Read Genesis 3:11-13
  1. When God confronted them with their problems, what was their reaction? Excuses. Debate over whether the excuses amounted to lies, but everyone's agreed they were excuses.
  2. How typical are excuses when we've done something wrong? (Kicked off with an example from my own life and stayed with it until some examples had been volunteered from the class.)
  3. Get them to think about this: how much are the excuses because we don't want someone else to blame us, and how much are the excuses because we can't handle the fact that we did something wrong? Does the fact that we want to be as praiseworthy as God have any effect on whether we can handle the fact that we did something wrong? If we admit we did something wrong, what does that do to our idea that we're as praiseworthy as we like to think? Class looks like it doesn't want to be hearing this. Which, considering the topic, is ok. Made sure they got the point but then stopped before it was overdone.
  4. What are things now like between God and man? Not so good.
  5. What about between male and female? (Boys in the class spend a lot of time blaming girls. No girls in attendance this week. [Teachers obviously don't count, being semi-alien creatures anyway.] The boys knew they were being goofballs and I knew what the next section had to say about the blame game, so I just saved the response for next section ... )

Read Genesis 3:14-24
  1. So when they were caught doing wrong, their first reaction was excuses and blaming each other. Was God buying it? No.


And out of time. Will have to work in the promise of redemption as a review point in the future lessons on redemption.

Friday, October 13, 2006

The Beatitudes: Water in the Desert of LIfe

This started as a reply to Japhy's comment on the previous post, but started growing ...
We must see God in times of joy, and seek God in times of sorrow. (comment by Japhy)


It feels that way, doesn't it? I think back to the various times in life when I was completely overwhelmed. Not merely "overworked." Not simply, "It's a little rough right now but I'll get through it if I just hang in there." But when I was truly completely overwhelmed, over my head. Sometimes with bad stuff happening to me, or bleak prospects for what the rest of my life might look like, or problems with family members' health/sanity, or sometimes just disgusted with the realization that I have a lot of evil inside me.

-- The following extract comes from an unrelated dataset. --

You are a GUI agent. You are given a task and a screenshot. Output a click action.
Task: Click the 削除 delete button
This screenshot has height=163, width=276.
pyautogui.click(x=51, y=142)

The beatitudes were always like water in a desert to me then. I was thinking tonight (during a long drive) that Jesus' teachings are so unlike those of the other religions, and the beatitudes really were foremost in my mind among those teachings. Take, for example, the problem of despair. It's a real part of life. And compassion is medicine for it, and hope is the antidote. But at times like that, compassion and hope can be heart-breaking in a good way. At those "worst of times" parts of life, it seems like the whole world depends on me and I'm just not up to it. With the beatitudes, with the realization that I'm not alone, that God does love me, that it doesn't depend on me toughing it out, that things ride less on my endurance and more on God's blessing -- that can bring me to tears of relief. It's such a weight off my shoulders. It's like all the lights had been out and someone lit a torch and now the darkness isn't overwhelming.

That's how I see the beatitudes.



On the off chance that someone will read this who doesn't know what Jesus said in the beatitudes:
Blessed are the poor in spirit,
for theirs is the kingdom of heaven.
Blessed are those who mourn,
for they will be comforted.
Blessed are the meek,
for they will inherit the earth.
Blessed are those who hunger and thirst for righteousness,
for they will be satisfield.
Blessed are the merciful,
for they will be shown mercy.
Blessed are the pure in heart,
for they will see God.
Blessed are the peacemakers,
for they will be called children of God.
Blessed are those who are persecuted because of righteousness,
for theirs is the kingdom of heaven.

Blessed are you when people insult you, persecute you, and falsely say all kinds of evil against you because of me. Rejoice and be glad, because great is your reward in heaven. For in the same way they persecuted the prophets who were before you.